Earlier this month, nonprofit PAWS NY launched a new animated spot spotlighting the mental health benefits of the human and animal bond, titled The Bridge. Lou Reed’s haunting 1972 hit “Perfect Day” and animated gritty New York cityscape set the scenes for a beautiful tale of a connection between an abandoned dog and a lonely, suicidal New Yorker. The spot is animated by Rio de Janeiro-based LightFarm Studios and written and produced by Cannes-Lions-winning Klick Health. We had the chance to interview Ramon Lima (LightFarm Studios) , the talented director of The Bridge via email:

Animag: Can you tell us how you got involved with this wonderful project?

Ramon Lima: Our friends at Klick Health approached us with their concept, strategy, and creative direction for this beautiful film in an effort to support PAWS NY, a nonprofit whose mission is to preserve the human-animal bond.With the COVID-19 pandemic triggering a loneliness epidemic, the mental health benefits of pets have become increasingly relevant. Like Klick, LightFarm Studios is passionate about using our creativity to make a meaningful difference, and partnering with PAWS NY and Klick on THE BRIDGE was the perfect fit to bring to life the story of a lonely man and an abandoned dog rescuing each other to help amplify an important message all of us are passionate about.

Ramon Lima

How long did it take to make and which animation tools did you use?

The short took us six months to complete.We worked mainly in Blender for all the animation, look development, and rendering.We worked with Photoshop for pre-production, and concept creation, as well as texture painting. We then used DaVinci Resolve and After Effects for all of post-production.

How did you come up with the striking visuals and stylized imagery?

We worked closely with the Creative and Production teams at Klick Health to develop the visuals and imagery. The main characters were designed to have unusual proportions and edgy, scribbled textures to portray their stress and agony.

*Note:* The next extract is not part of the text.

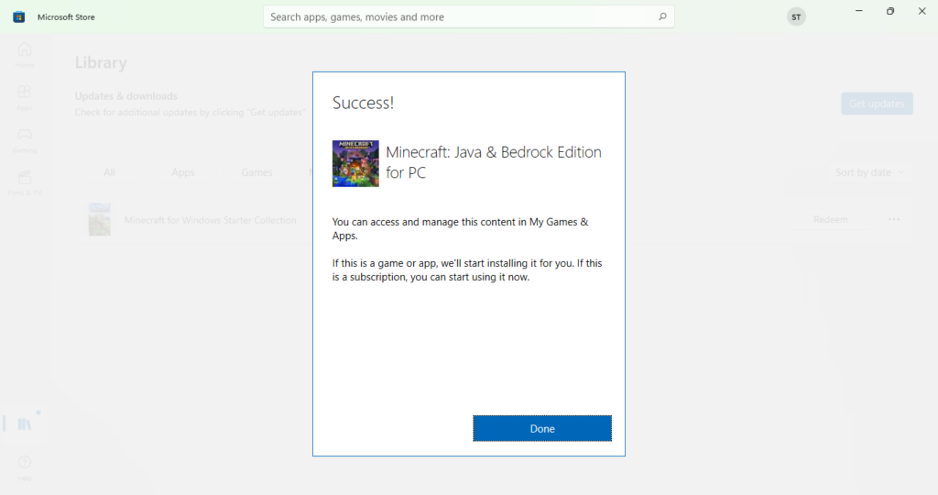Expand the Sort by date dropdown

[869, 172]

The shaky effect on all the characters, objects, and fonts creates an overall sense of instability and a need for resolution.

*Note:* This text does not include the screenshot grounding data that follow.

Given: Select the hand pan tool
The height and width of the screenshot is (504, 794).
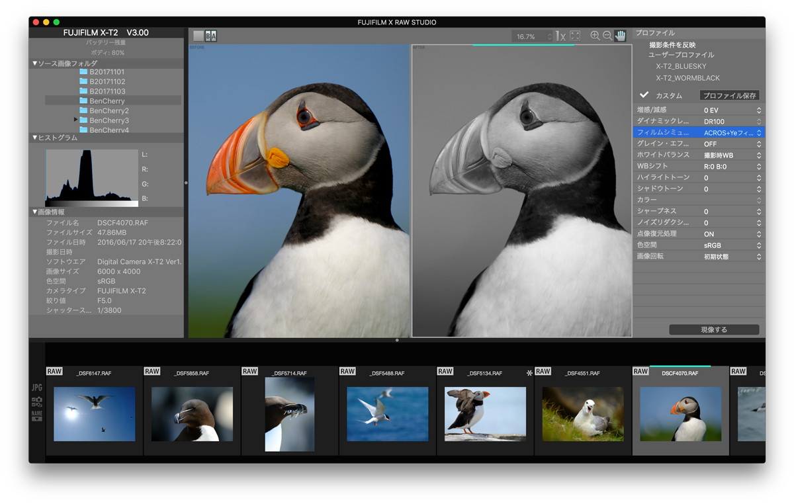Looking at the screenshot, I should click(620, 36).

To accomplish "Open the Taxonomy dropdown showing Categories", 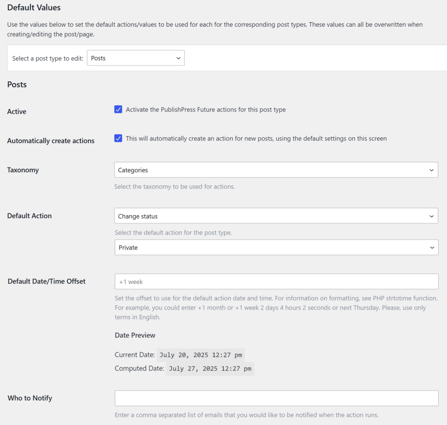I will (276, 170).
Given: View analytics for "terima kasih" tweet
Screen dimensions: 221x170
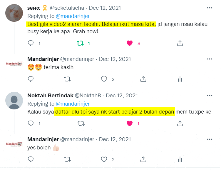Looking at the screenshot, I should point(180,79).
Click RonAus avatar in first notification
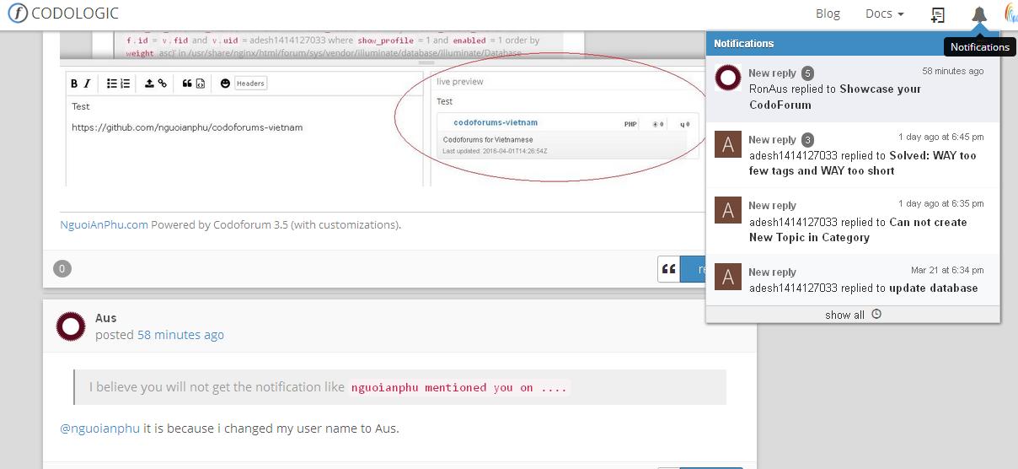Screen dimensions: 1018x469 (728, 78)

The overall art direction of the film was developed to create a hostile world where our characters feel cramped and unwelcome in the world they inhabit, which we designed to feel. distorted with Gothic-inspired angles.The colors blue and gray in the film are a metaphor for our lead character’s mental state. As the man and dog begin to form their bond, the blue/gray turns to a warmer orange. When that final, powerful connection is made between the man and the dog in that pivotal moment of the film, you see this beautiful burst of yellow to signify the brightness and joy they bring to each other’s lives.

The Bridge

How many people worked on the project?

All told, around 40 people from both organizations worked on The Bridge.

How closely did you work with the spot’s writers and creative team in the U.S?

We worked very closely with the team at Klick Health, who were very involved with the story and character development, background design, audio and sound design, and overall look-and-feel of the film. Over the course of six months, we met with the Klick creative team frequently to collaborate and bounce ideas around as we developed the film.

The Bridge was actually inspired by a heartwarming true story Klick’s Bernardo Romero was told during a difficult time in his life. When riding the New York City subway shortly after losing his own dog, a stranger shared the story with Bernardo in an attempt to cheer him up. We hope the short will be a catalyst for more life-changing encounters between fur friends and people and will help PAWS NY in their fundraising efforts so they can keep doing their amazing work.

The Bridge

What did you love about this project?

We loved working with the Klick Health Creative and Production teams to bring this story to life. It was a great opportunity to take a different approach from the typical animation style.

And your biggest challenges?

Combining the various tools we had at-hand to decide which pipeline we’d use to match the hand-crafted look and feel of the early references we scoped.

What do you hope audiences will take away from this spot?

We hope this film resonates with people and helps anyone going through tough times. We also think it’s important to maintain that sacred animal-human bond and raise awareness of the amazing work being done by PAWS NY every single day. Like PAWS says in their motto, “helping people, helping pets.”

On the creative side, success for us is reaching people with an important and meaningful message that could make a positive impact in their lives. It’s also about showing that there is a place for beautiful craft and powerful storytelling in healthcare communications.

Why do you think animation works so beautifully to convey the message of the spot?

Animation is an art form that can be used to tell powerful and complex stories — like  The Bridge’s beautiful love story between a down-on-their-luck dad and dog who ultimately rescue each other by forming a life-saving bond.